Suudi Arabistan’ın dün Lübnan'dan gelen bir uyuşturucu sevkiyatına el koyduğunu açıklamasının ardından Lübnan'ın Arap ve Avrupa ülkelerine kaçakçılık ve uyuşturucu kaçakçılığının başlangıç noktası haline gelmesine yönelik siyasi uyarılar arttı. Öte yandan Yunanistan da Lübnan'dan Slovakya'ya gönderilen tatlı yapma makinesi sevkiyatında saklanmış 4 ton esrar ele geçirdiğini duyurdu.
Suudi Arabistan’ın Lübnan Büyükelçisi Velid Buhari dün Lübnan’ın MTV TV kanalına yaptığı açıklamada, ülkesinin Lübnan ürünlerinin Suudi Arabistan'a girişini engelleme kararının nedenlerinin ilk etapta güvenlik olduğunu ve güvenliği korumayı hedeflediğini belitti. Aynı zamanda Suudi Arabistan Krallığı'nın vatandaşlarının ve sakinlerinin güvenliğini koruma amacıyla alındığını ifade etti. Büyükelçi Buhari, Lübnan’ın LBC kanalına yaptığı diğer açıklamasında ise, "Suudi Arabistan’a uyuşturucu kaçakçılığı ve bunun artması, Suudi Arabistan'ın yerel ve uluslararası suç şebekelerine karşı yaşadığı zorluğun boyutunu ortaya koyuyor" dedi.
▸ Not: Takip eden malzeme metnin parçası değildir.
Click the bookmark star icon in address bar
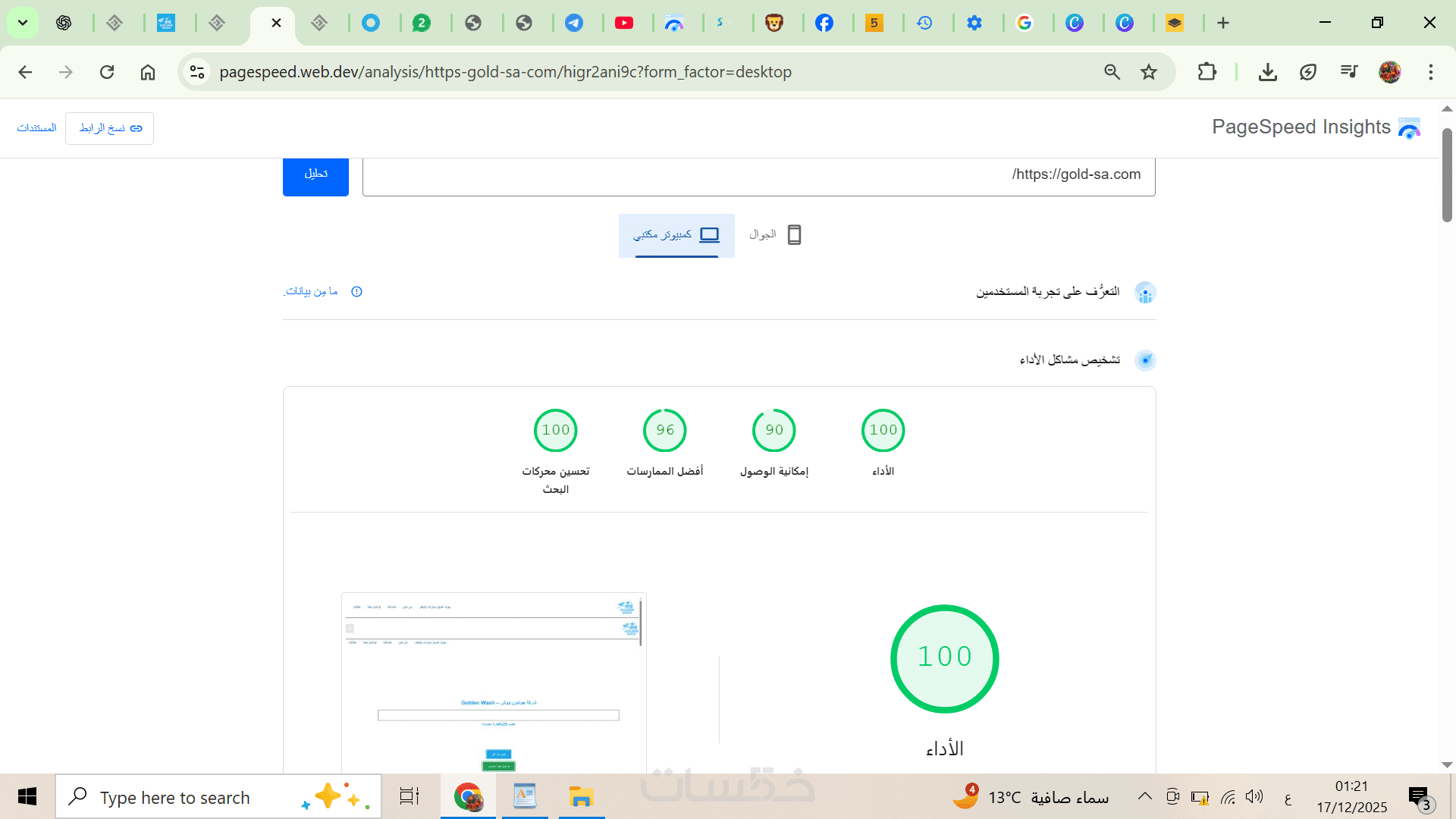The image size is (1456, 819). (1149, 72)
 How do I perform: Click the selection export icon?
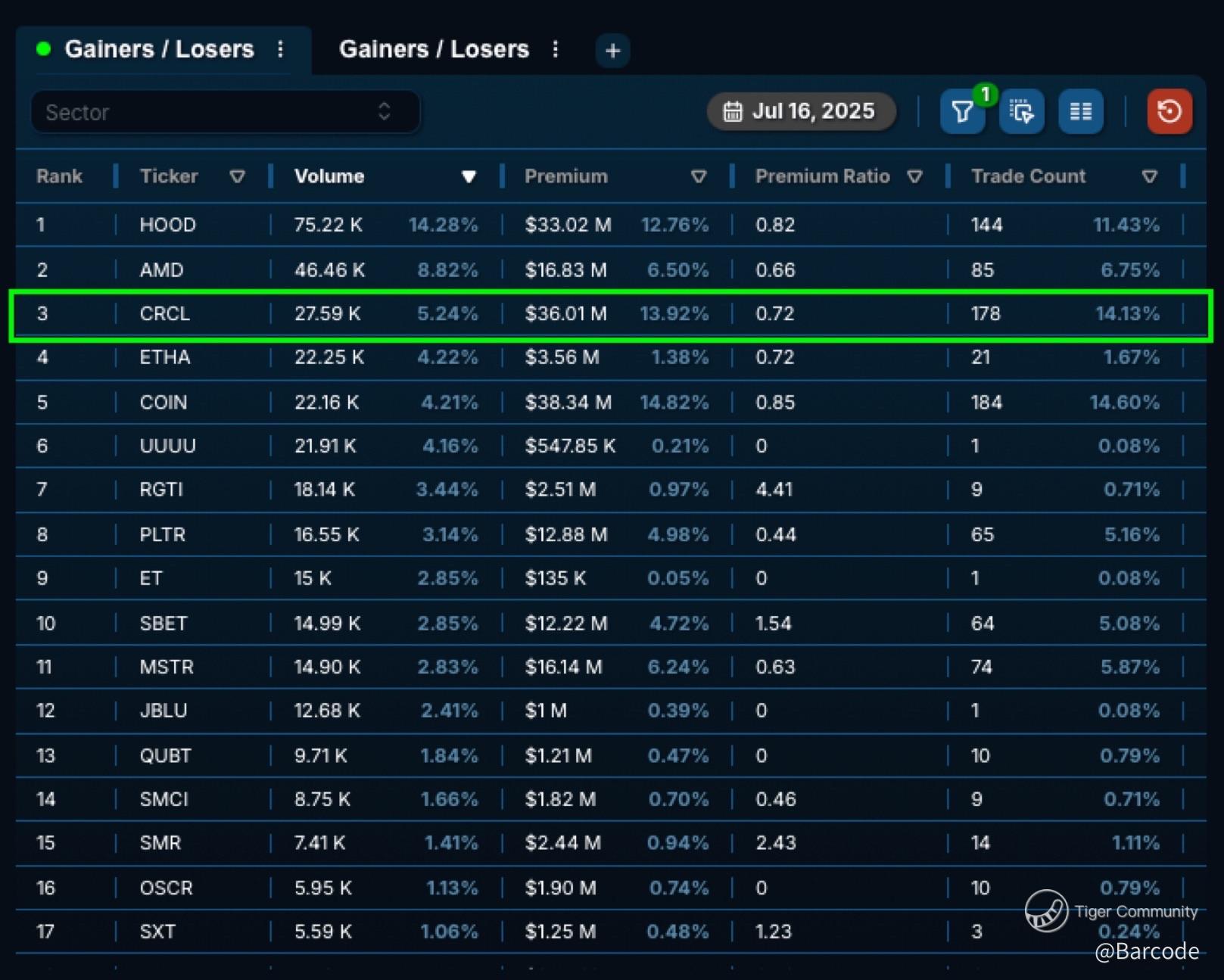[x=1021, y=112]
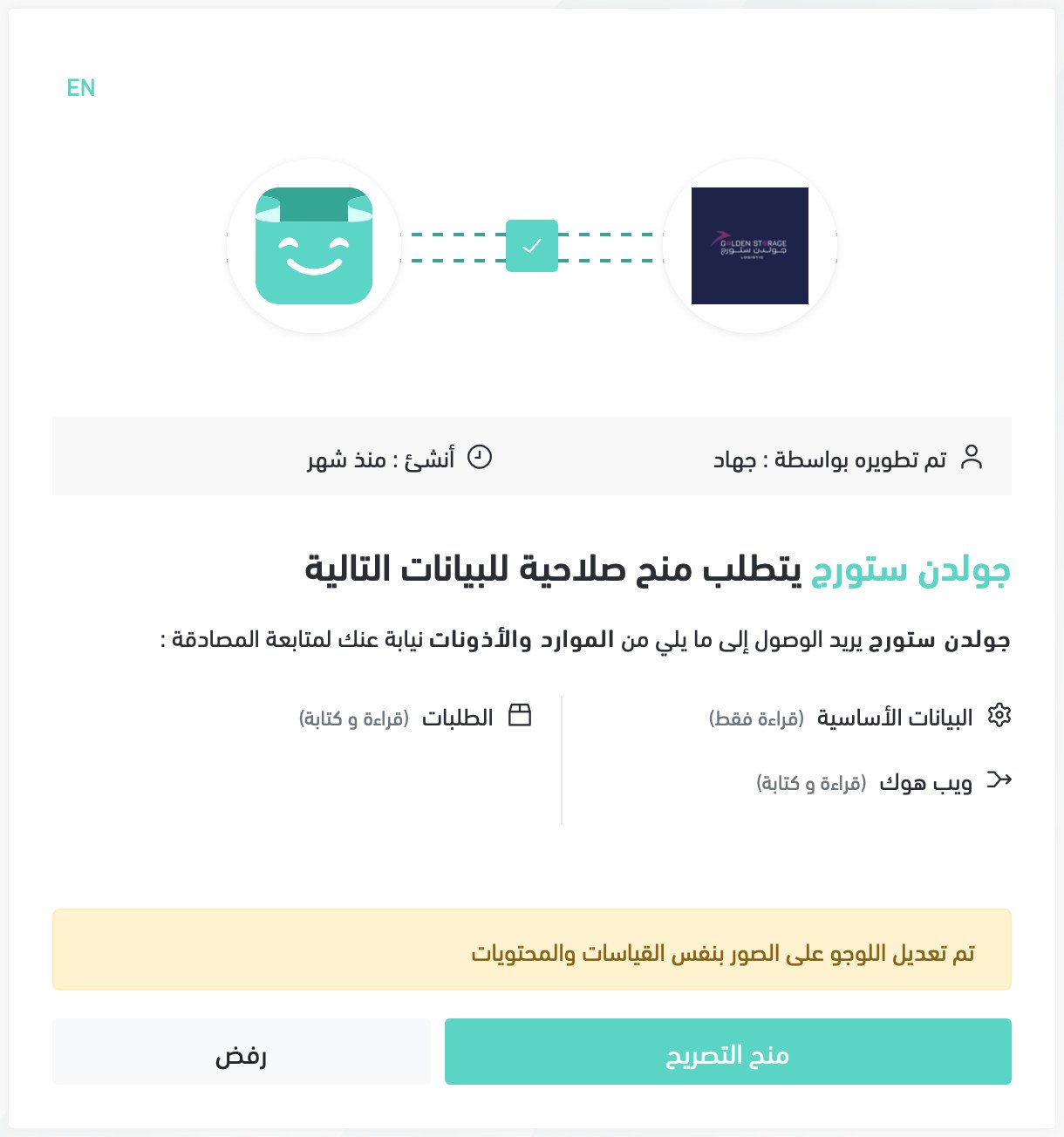Click the clock icon beside creation date
Image resolution: width=1064 pixels, height=1137 pixels.
(x=480, y=457)
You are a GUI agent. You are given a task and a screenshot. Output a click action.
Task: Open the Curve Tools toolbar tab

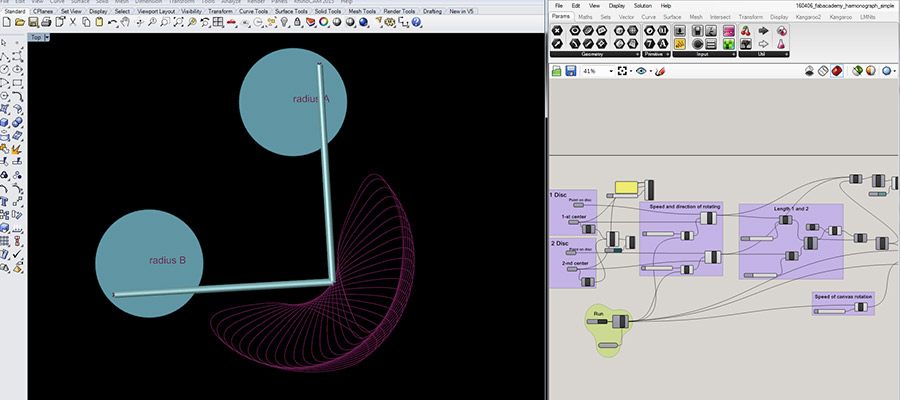point(253,11)
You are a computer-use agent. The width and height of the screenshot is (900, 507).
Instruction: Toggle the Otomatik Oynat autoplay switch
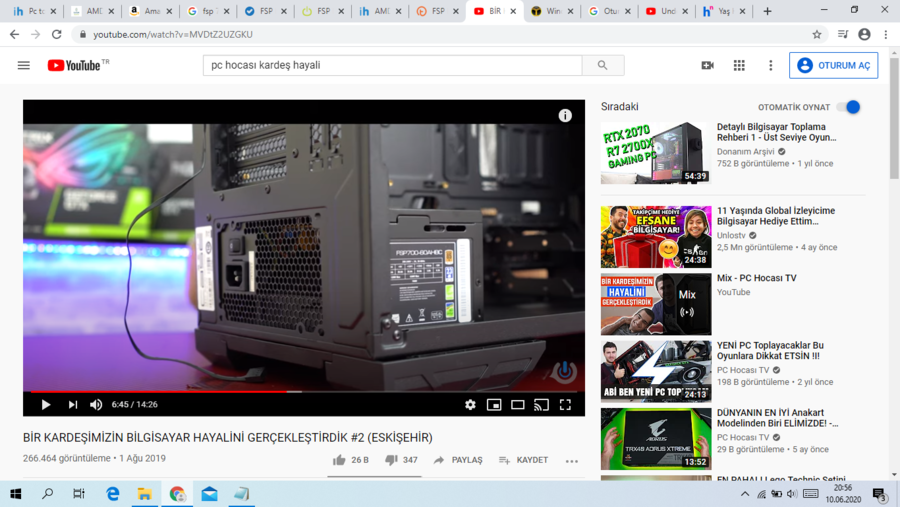[849, 107]
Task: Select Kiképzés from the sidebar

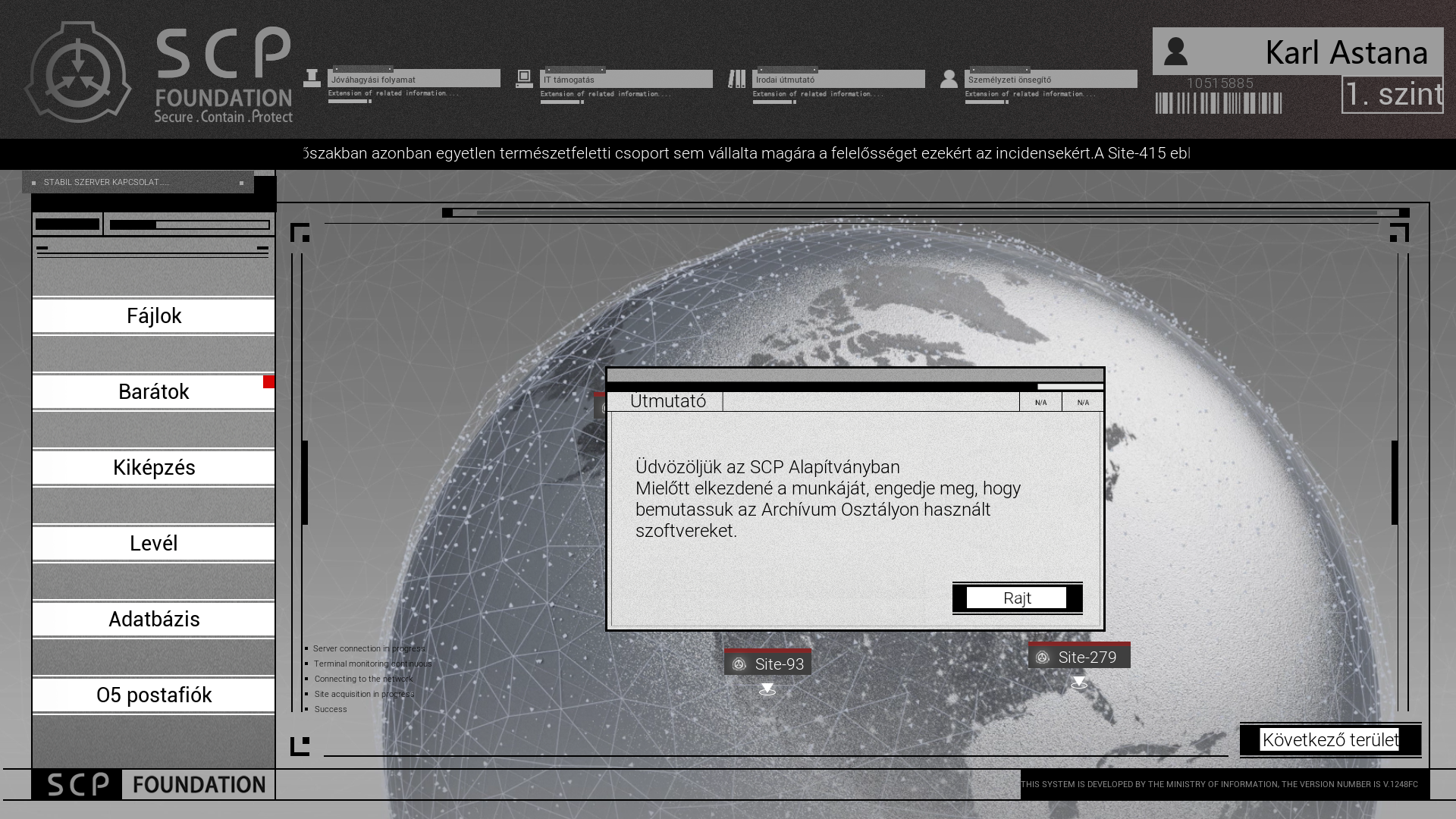Action: tap(154, 467)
Lübnan'ın Arap ülkeleriyle ekonomik ilişkilerini etkileyen kaçakçılık operasyonları nedeniyle Lübnan'da siyasi ve güvenlik alanında alarm durumuna geçildi. Gelişmeleri takip eden Cumhurbaşkanı Mişel Avn, yarın (Pazartesi) Baabda Sarayı'nda bir toplantı yapılması çağrısında bulundu. Toplantıya Başbakan Dr. Hasan Diyab, Ulusal Savunma, Tarım, İçişleri ve Belediyeler, Dışişleri ve Göçmenler, Maliye, Ekonomi ve Ticaret Bakanlıklarının yanı sıra, güvenlik ve gümrük dairelerinin başkanları, tarım sektöründen bir dizi çiftçiler ve ihracatçılar katılacak.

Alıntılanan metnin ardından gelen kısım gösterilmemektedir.